0
votes

I am trying to save a dataframe 'df2' into a text file using below code

code: df2.write.format('text').mode('overwrite').save('/tmp/hive/save_text')

Error:

org.apache.spark.sql.AnalysisException: Text data source does not support int data type.;

Py4JJavaError Traceback (most recent call last) /databricks/spark/python/pyspark/sql/utils.py in deco(*a, **kw) 62 try: ---> 63 return f(*a, **kw) 64 except py4j.protocol.Py4JJavaError as e:

/databricks/spark/python/lib/py4j-0.10.7-src.zip/py4j/protocol.py in get_return_value(answer, gateway_client, target_id, name) 327 "An error occurred while calling {0}{1}{2}.\n". --> 328 format(target_id, ".", name), value) 329 else:

Py4JJavaError: An error occurred while calling o1239.save. : org.apache.spark.sql.AnalysisException: Text data source does not support int data type.;

**Ask: Please suggest how to write data from a dataframe into a text file **

1

1 Answers

2
votes

Note that, in order to use write.format('text'), your dataframe must have only one column else it will throw error.
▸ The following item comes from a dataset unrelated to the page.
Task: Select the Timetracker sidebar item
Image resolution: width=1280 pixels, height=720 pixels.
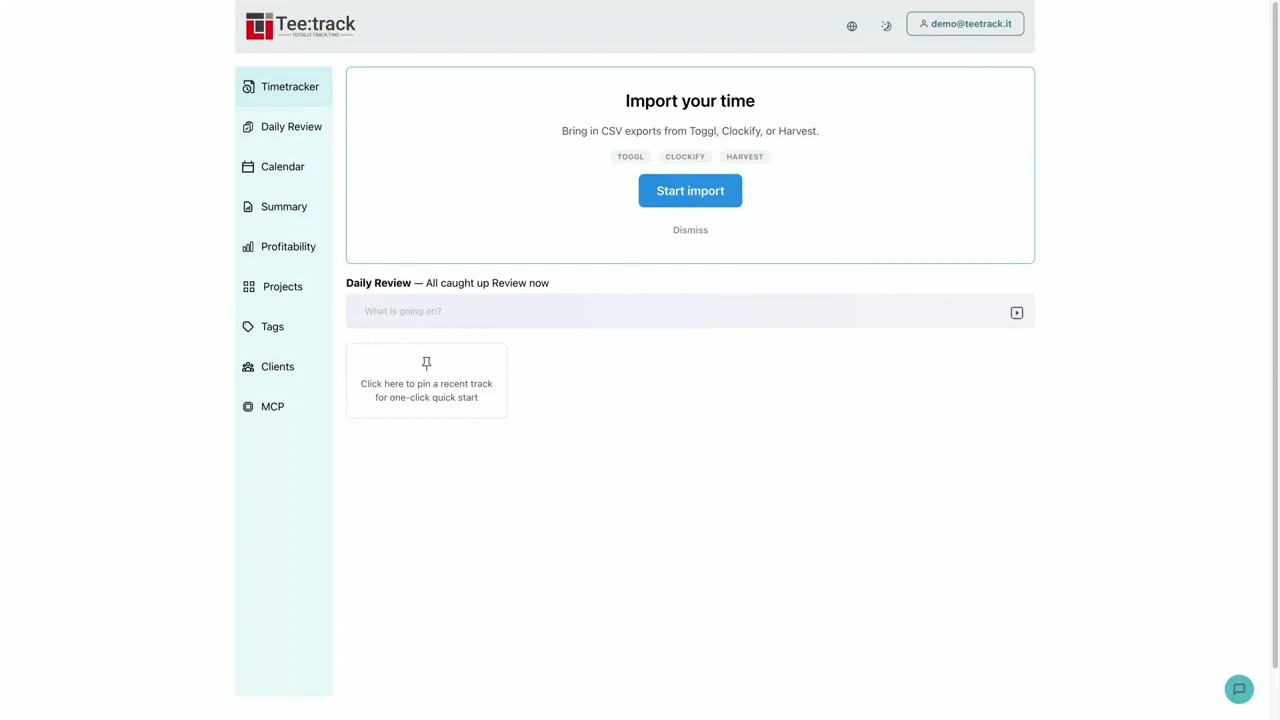Action: (284, 87)
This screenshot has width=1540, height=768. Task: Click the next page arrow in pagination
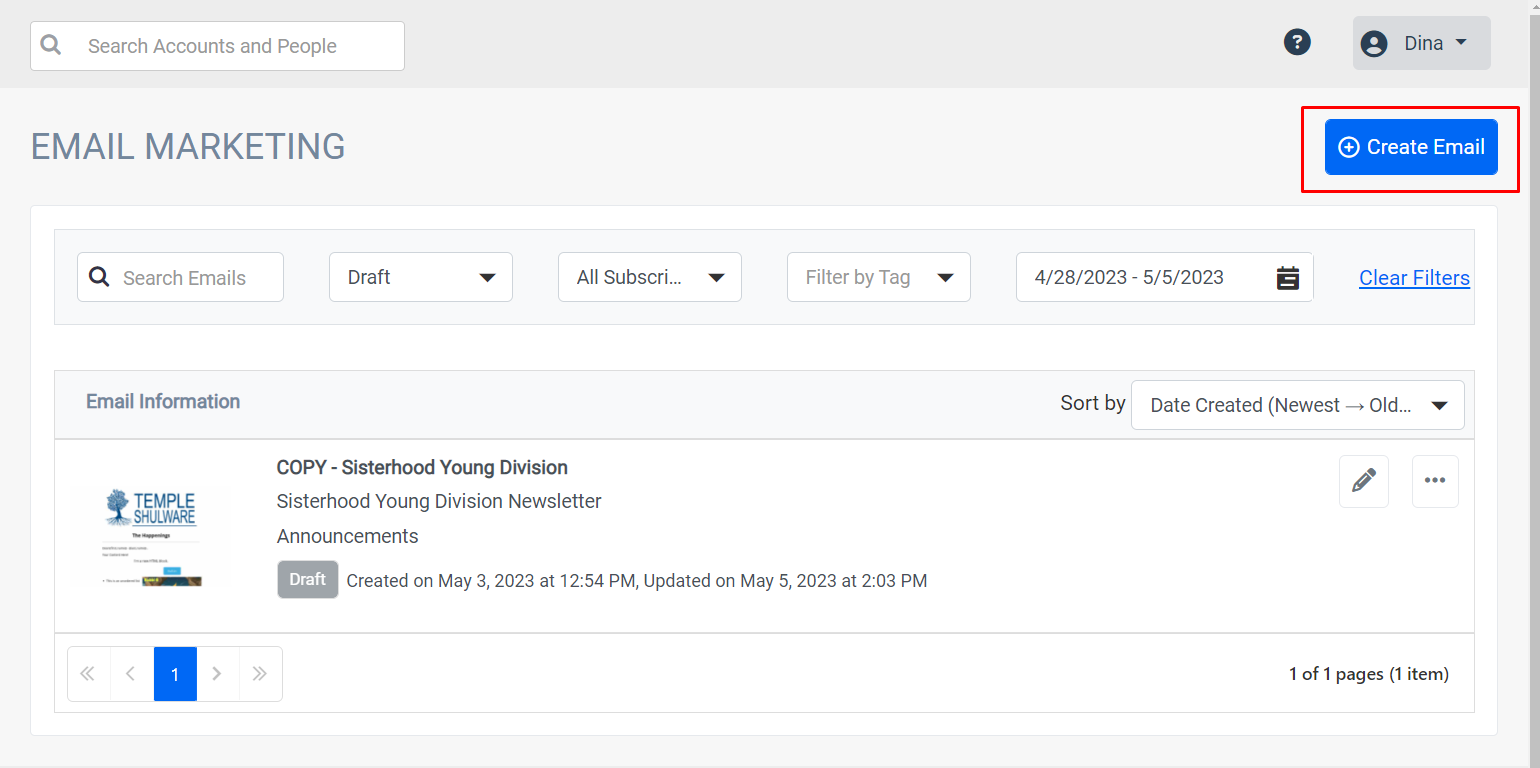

Hence you need to covert all columns into single column.

Alternately, you can use write.format('csv') or else you can convert it into RDD and save it as text file.

say for example your dataframe contains two columns viz. id, name (id is int and name is string) and you want to write as id,name in output file. For this, write code as below:

df2.rdd.map(lambda x : str(x[0]) + "," + x[1]).saveAsTextFile('/tmp/hive/save_text')